In 2015, the CPDLC mandate was delayed due to the ground stations experiencing provider aborts, or the loss of data link availability, due to a lack of air-to-ground connectivity. Commission Implementing Regulation (EU) 2015/310 required legacy aircraft flying above 28,500 feet (FL 285) to be equipped with Future Aircraft Navigation System (FANS) 1/A or a router, antenna, CPDLC messaging interface and device, alerting system, and a VHF Data Link (VDL) Mode 2 radio by Feb. 5, 2020.
That date was ultimately pushed back though, and addressed by the SESAR Deployment Manager (SESAR DM) in the 2020 edition of the European ATM Master Plan.
"The main reason for the delay is the late procurement of New ATM systems capable to handle DLS functionalities and required VDL Infrastructure.

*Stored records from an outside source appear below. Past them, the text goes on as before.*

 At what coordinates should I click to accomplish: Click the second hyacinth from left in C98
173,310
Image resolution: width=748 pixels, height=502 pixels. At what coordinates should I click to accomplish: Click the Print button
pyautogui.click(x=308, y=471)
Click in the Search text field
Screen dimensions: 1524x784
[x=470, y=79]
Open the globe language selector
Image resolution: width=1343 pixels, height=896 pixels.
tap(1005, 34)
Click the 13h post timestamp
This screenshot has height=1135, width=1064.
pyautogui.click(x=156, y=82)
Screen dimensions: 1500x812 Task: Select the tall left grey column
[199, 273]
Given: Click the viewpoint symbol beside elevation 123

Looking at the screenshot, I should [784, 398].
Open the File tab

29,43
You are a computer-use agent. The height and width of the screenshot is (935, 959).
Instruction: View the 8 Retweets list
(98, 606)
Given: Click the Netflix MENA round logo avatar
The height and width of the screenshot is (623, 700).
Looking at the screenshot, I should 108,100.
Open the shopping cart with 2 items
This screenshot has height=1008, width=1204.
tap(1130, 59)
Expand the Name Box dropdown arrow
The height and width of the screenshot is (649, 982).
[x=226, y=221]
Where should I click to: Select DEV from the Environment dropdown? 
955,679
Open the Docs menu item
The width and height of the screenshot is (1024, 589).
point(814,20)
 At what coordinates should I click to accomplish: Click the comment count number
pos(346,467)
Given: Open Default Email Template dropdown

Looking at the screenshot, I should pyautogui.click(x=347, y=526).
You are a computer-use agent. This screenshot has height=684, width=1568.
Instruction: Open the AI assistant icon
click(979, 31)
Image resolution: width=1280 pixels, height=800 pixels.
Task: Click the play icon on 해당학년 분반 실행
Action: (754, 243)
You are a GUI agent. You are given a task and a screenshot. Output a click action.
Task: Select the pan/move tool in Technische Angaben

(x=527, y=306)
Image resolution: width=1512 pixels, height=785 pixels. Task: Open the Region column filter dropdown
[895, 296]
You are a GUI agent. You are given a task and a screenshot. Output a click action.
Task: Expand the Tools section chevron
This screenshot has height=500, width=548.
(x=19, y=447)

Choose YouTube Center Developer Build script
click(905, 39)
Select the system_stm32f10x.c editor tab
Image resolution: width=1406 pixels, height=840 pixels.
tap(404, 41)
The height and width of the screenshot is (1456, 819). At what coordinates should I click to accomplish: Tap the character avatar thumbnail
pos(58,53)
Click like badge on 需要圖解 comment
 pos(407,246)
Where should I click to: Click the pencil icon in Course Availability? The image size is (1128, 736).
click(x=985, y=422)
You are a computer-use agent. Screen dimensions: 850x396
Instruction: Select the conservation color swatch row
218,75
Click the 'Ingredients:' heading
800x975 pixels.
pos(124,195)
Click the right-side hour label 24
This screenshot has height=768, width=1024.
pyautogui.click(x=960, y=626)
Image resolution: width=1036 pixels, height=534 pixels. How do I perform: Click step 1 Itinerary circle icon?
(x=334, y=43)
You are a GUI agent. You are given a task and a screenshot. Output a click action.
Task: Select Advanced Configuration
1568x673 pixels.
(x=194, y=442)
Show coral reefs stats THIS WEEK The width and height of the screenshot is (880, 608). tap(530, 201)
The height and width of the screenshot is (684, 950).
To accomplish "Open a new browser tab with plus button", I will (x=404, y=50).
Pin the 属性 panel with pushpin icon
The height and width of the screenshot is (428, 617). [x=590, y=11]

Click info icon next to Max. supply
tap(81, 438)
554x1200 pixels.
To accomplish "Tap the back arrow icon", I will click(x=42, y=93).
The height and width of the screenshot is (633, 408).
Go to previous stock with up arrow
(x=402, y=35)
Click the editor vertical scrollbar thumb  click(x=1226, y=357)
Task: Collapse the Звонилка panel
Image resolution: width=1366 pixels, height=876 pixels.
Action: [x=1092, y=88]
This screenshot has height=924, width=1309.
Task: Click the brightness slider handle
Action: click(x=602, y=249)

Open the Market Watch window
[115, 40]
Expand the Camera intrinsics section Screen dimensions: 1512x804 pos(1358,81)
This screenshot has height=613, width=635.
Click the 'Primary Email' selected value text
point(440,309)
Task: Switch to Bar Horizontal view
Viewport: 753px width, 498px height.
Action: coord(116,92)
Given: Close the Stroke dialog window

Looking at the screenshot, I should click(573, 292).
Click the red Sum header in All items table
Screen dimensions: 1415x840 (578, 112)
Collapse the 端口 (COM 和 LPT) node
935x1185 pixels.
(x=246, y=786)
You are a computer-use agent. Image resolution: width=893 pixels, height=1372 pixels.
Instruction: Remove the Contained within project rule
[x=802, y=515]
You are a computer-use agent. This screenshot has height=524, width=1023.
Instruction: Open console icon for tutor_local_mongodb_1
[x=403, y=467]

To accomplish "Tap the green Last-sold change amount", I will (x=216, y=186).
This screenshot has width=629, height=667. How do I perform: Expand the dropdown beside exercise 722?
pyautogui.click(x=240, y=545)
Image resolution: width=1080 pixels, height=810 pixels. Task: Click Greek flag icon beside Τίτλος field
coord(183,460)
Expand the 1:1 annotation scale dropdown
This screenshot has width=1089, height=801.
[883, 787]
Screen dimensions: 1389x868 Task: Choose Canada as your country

The overall achievement of this objective can be expected by December 2023," as outlined in the reporting on implementation in the latest edition of the Master Plan – Level 3 Implementation Report.
While cash-strapped airlines will be wary of equipping with any new upgraded electronics to use new ATM infrastructure for datalink improvements, most are using CPDLC where and when they can. In 2019, Eurocontrol changed the way airlines classify their use of CPDLC in certain areas of European airspace, where specific manufacturers and systems are categorized by an "OPS ready list" based on ground stations experiencing higher rates of PAs with equipment identified by ANSPs.
A representative for airBaltic told Avionics that their Airbus A220 fleet is currently using CPDLC where and when it can in European airspace.
"airBaltic uses daily and supports seamless communications for pilots and controllers switching between airspace managed by the different centers with modern CPDLC equipment on board our Airbus A220-300s, and is ready to move ahead with new initiatives to improve the ATM network," the representative said in an emailed statement.
"Currently we operate direct flights from our main hub in Riga, Latvia as well as from Vilnius, Lithuania and Tallinn, Estonia to the main European business centers,” the representative said. “We have a high level of fleet readiness to participate in SESAR initiatives with great interest and welcome the introduction of new SESAR-driven solutions such as free route aerospace, seamless ATM transitions, continuous descent approaches (CDA), (Extended Arrival Management) AMAN departures and arrivals, time-based separation, and RNP transitions to ILS or LPV approaches especially in Riga, Tallinn, and Vilnius.”